M 10/3/05
|
HW due:
Make sure that last Friday’s HW is complete. If not, then devote another 35 minutes.
If it is complete, then remember that you have your group project to work on.
Warning: Anyone who does not have
lists SALES and ADCST displayed in STAT EDIT mode (due Thursday 9/29) will
not earn full credit on today’s HW check. You may need to recreate those
lists if they were destroyed by another operation. Even if they were not
destroyed, you may need to ask a classmate to show you how to add them to the
STAT EDIT display so that they are shown as vertical lists. (I tried to show
as many people as possible on Friday, but a few escaped before I could
finish. The secret is the 2nd LIST menu.)
|
|
T 10/4/05
|
HW due:
Read pp. 78-80. Also, for the several people who still did not have lists SALES
and ADCST displayed in STAT EDIT mode yesterday, this will be checked yet
again today (an easy 4 points for those who earned the points yesterday).
|
|
W 10/5/05
|
HW due: First,
send me an e-mail with subject line beginning with double underscore (__) so
that I can recognize the message as being non-spam. State your name, and send
the message from the e-mail address that you check most frequently. IMPORTANT: STATE YOUR NAME. NO CREDIT
WILL BE AWARDED FOR MESSAGES THAT ARRIVE WITH NO NAME. I will respond
with data entry instructions. As you perform the data entry, you will need to
make your best judgment concerning how the student would have entered the
data if a computer had been provided.
Update as of 5:00 p.m.: I have received a grand total of two (2) e-mail
addresses out of the 18 that I was expecting. So . . . below the dashed line
are the instructions from Mr. Baad. Note:
Sending me the e-mail message is still required as part of your HW
assignment. When you have finished, send me a second e-mail with the serial
numbers (found on top of first page) for the survey forms that you entered.

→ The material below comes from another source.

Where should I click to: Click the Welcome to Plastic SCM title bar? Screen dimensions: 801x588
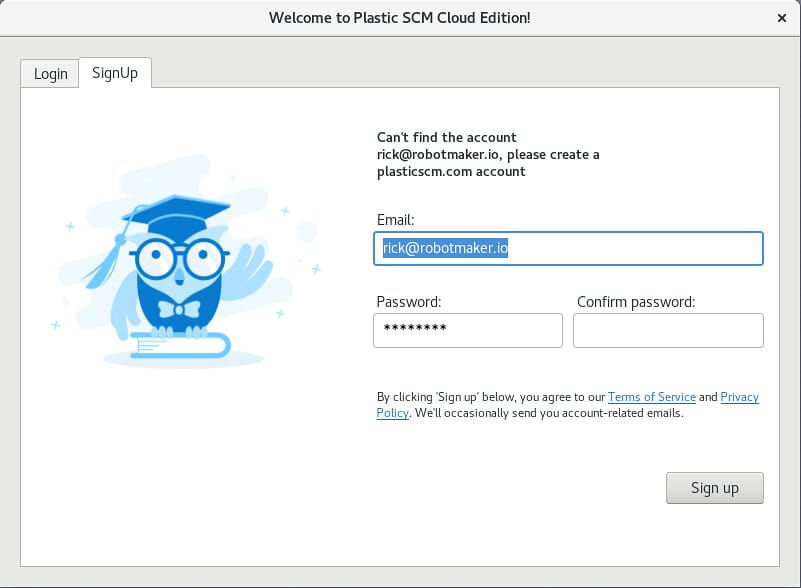(x=398, y=17)
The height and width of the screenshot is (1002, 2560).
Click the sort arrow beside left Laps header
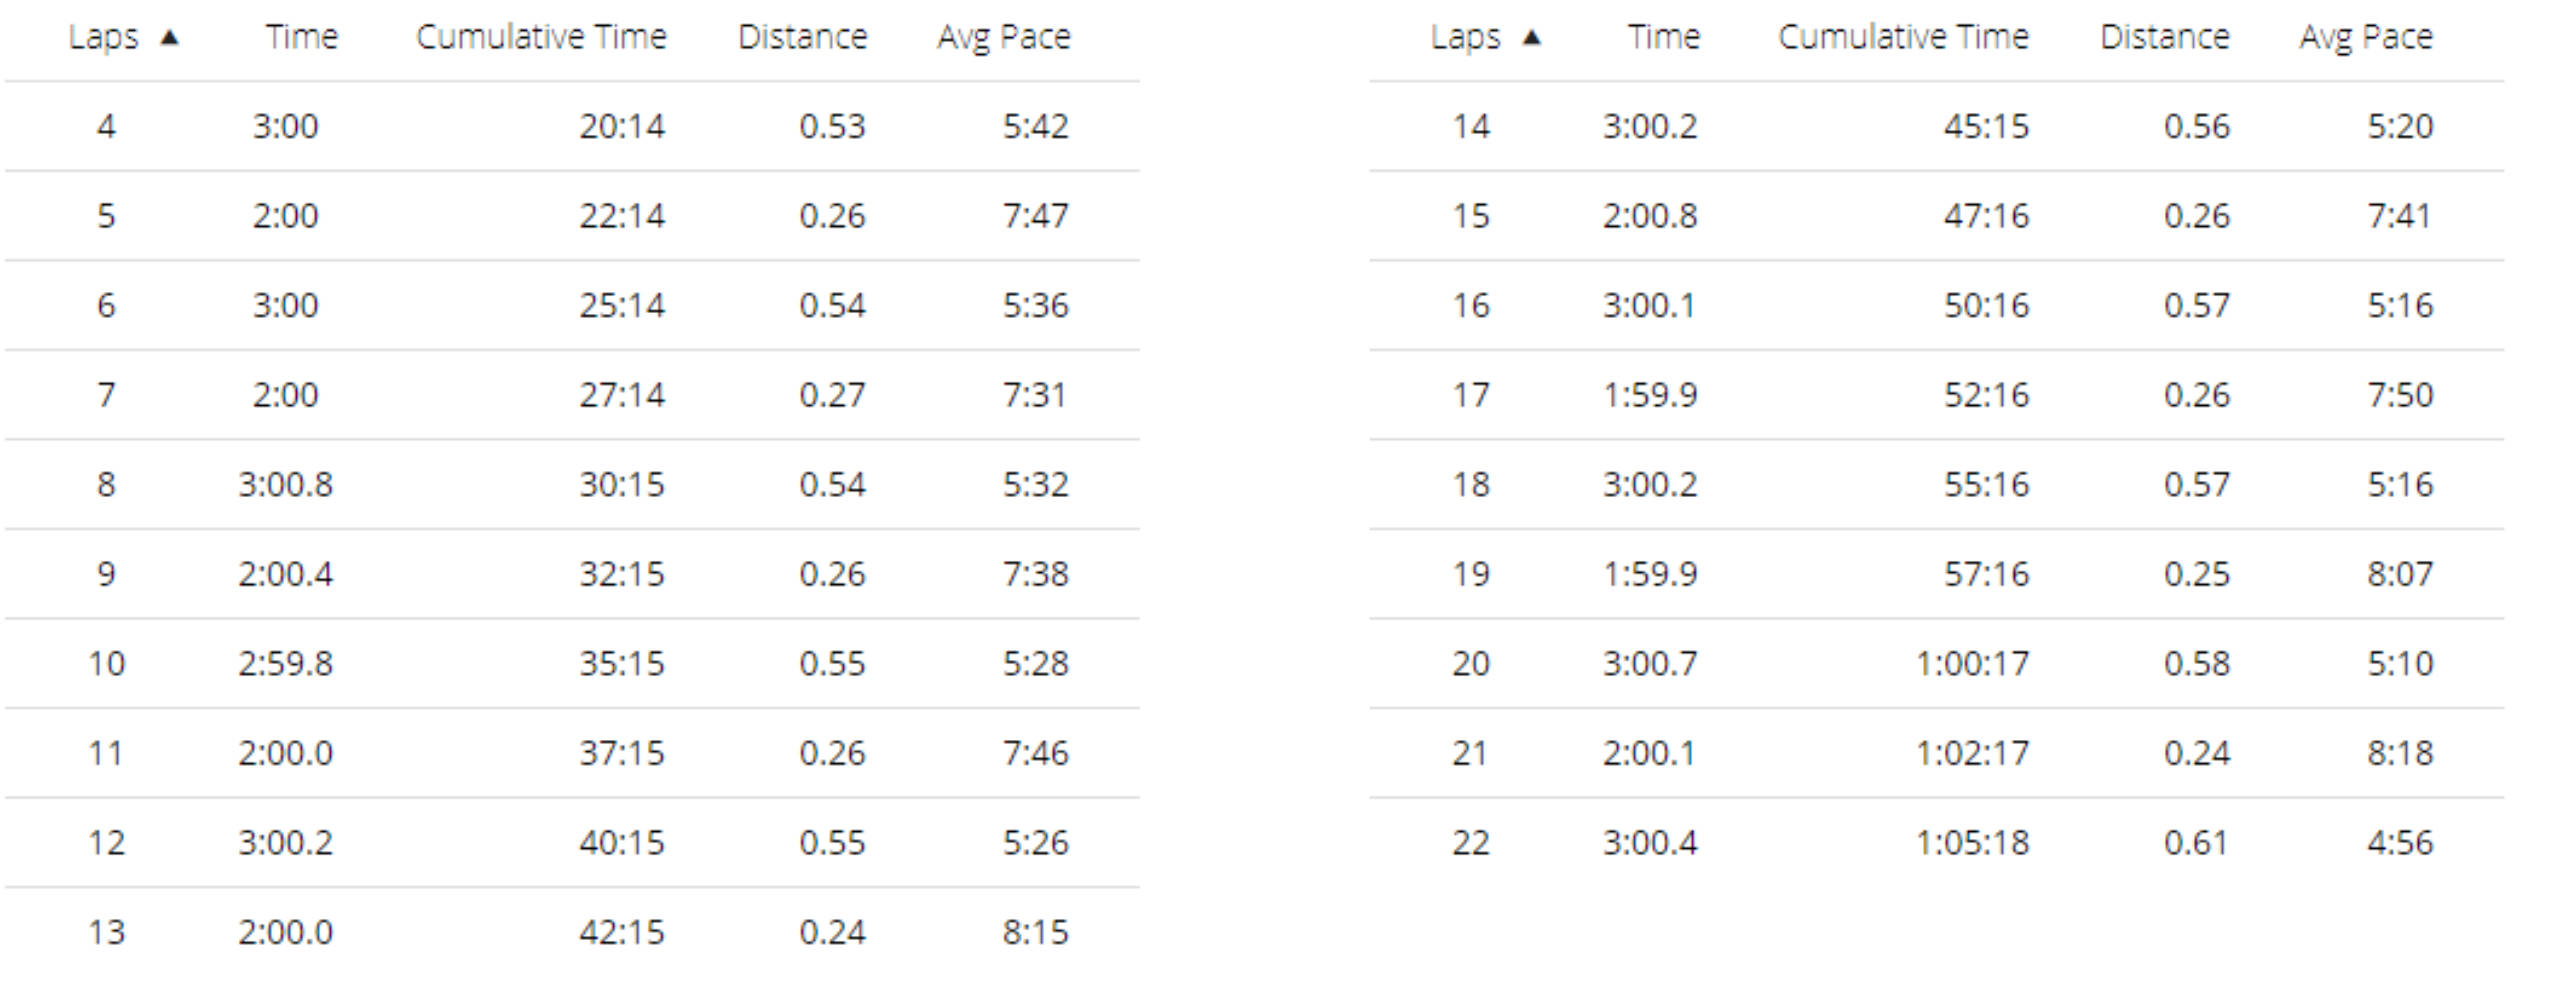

[Forwarded message from Mr. Baad follows.]
====================================
http://www.zoomerang.com/survey.zgi?p=WEB224LLTT6G44
Here is the link. I’d like the boys to type in the text from the written answers
as well as just clicking on the bubbles. There are about 15 surveys on which
boys wrote comments on the back of the last page. If a boy gets one of those,
make sure he types the comments in the box that is provided for question #30.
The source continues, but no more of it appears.